Licencia para matar: los salvajes asesinatos de los espías
El servicio secreto ucraniano de Vasyl Malyuv es uno de los que mata sin contemplaciones
El general Igor Kirillov, jefe de las Fuerzas de Defensa Nucleares, Biológicas y Químicas de Rusia, no podía imaginarse la osadía que albergaba el SBU, el servicio secreto de Ucrania. No llevaba escolta, carecía de sentido viviendo en Moscú, una ciudad segura para militares distinguidos como él. El pasado martes 17 de diciembre, como cada día, había madrugado y bajó a la calle donde le esperaba su ayudante. Al salir de la urbanización donde vivía, no se percató de una cámara escondida que transmitía su imagen a un despacho en un edificio en la ciudad ucraniana de Dnipro.

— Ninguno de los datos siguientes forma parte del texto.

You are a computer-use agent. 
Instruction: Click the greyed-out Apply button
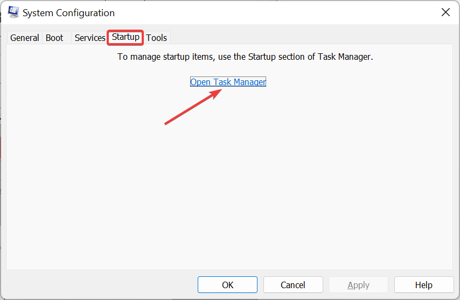click(x=359, y=285)
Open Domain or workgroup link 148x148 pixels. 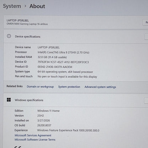40,87
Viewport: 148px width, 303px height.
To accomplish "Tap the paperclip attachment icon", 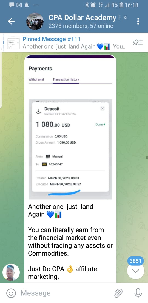I will click(x=118, y=293).
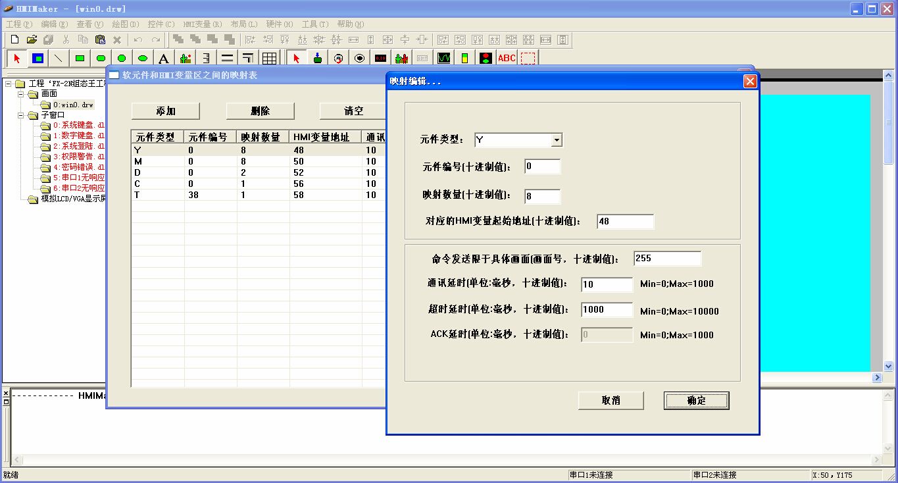Open the 硬件 menu
This screenshot has width=898, height=483.
click(279, 24)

Unos segundos después, una bomba colocada en un patinete eléctrico aparcado en la acera, a un par de metros, explotó. Kirillov, al que en Ucrania acusaba de usar masivamente armas químicas contra la población, perdió la vida y esparció una sensación de vulnerabilidad entre las autoridades rusas.
La reivindicación del asesinato llegó antes de lo imaginado, y no por esperado dejó de resultar sorprendente: el espionaje ucraniano había ejecutado a uno de sus enemigos. No era la primera vez que los rusos sufrían estos ataques, en los que reconocen la osadía de su autor. Sin duda, entre los objetivos a liquidar del FSB, el GRU y el SVR, las principales agencias de espionaje rusas, ha pasado a ocupar un lugar destacado Vasyl Malyuv, el agente ucraniano responsable de estos asesinatos.
Asesinatos con responsabilidad presidencial
Las películas nos muestran con frecuencia a espías con gatillo fácil, el mejor enemigo es el enemigo muerto. Además, no siguen órdenes de nadie, actúan para cumplir sus misiones bajo su propia responsabilidad. La realidad, sin embargo, es muy distinta.
Ucrania está en guerra y su servicio secreto está volcado en conseguir que su país salga todo lo victorioso posible. Sin ninguna duda, los objetivos no los marcan libremente; tienen que contar con la autorización de los mandos militares y, por encima de todo, con el visto bueno del presidente Volodímir Zelenski.
Ocurre de una manera similar en Israel. Estén ahora en un conflicto armado contra Hamás, Hezbollah e Irán, o antes en el permanente estado de preguerra, el Mossad tiene una lista de operaciones permanentes contra objetivos especialmente peligrosos. Son personas a las que persiguen, que aparecen y desaparecen conscientes del seguimiento de los israelíes, y a los que, si ubican adecuadamente, tienen orden de matar. No obstante, antes de apretar el gatillo o colocarle un explosivo, el primer ministro tiene la obligación de poner por escrito la orden de ejecución.
Asesinatos sin firma de los presidentes
Entre las democracias, también pasa en Estados Unidos, con un protocolo algo distinto. Matar a los enemigos es un hábito que ejecuta la CIA o asesinos profesionales pagados por ellos, sin que los presidentes estampen su firma en cada orden. Por mucho que consideren vital un asesinato para su seguridad, la opinión pública no entendería que sustituyan el papel de los jueces. Otra cosa son las órdenes secretas.
Rusia lo aplica sin poner nada en los papeles. El FSB liquida disidentes dentro y fuera de Rusia como una demostración más de que se hace lo que dice el poder y, como diría Alfonso Guerra en su época de vicepresidente del Gobierno, «el que se mueve no sale en la foto».
Además, llegan al colmo en el diseño de esos asesinatos. No solo tratan de matar, también es muy importante el modo en el que lo hacen. Buscan el mayor sufrimiento posible para la víctima y, si es posible, la mayor difusión. El caso Litvinenko es el mejor ejemplo: en 2006 lo envenenaron con Polonio y fue un escándalo mundial. Un acto de chulería por parte de Putin y sus espías solo comparable al del ucraniano Malyuv, que presume de matar a sus enemigos rusos en Rusia.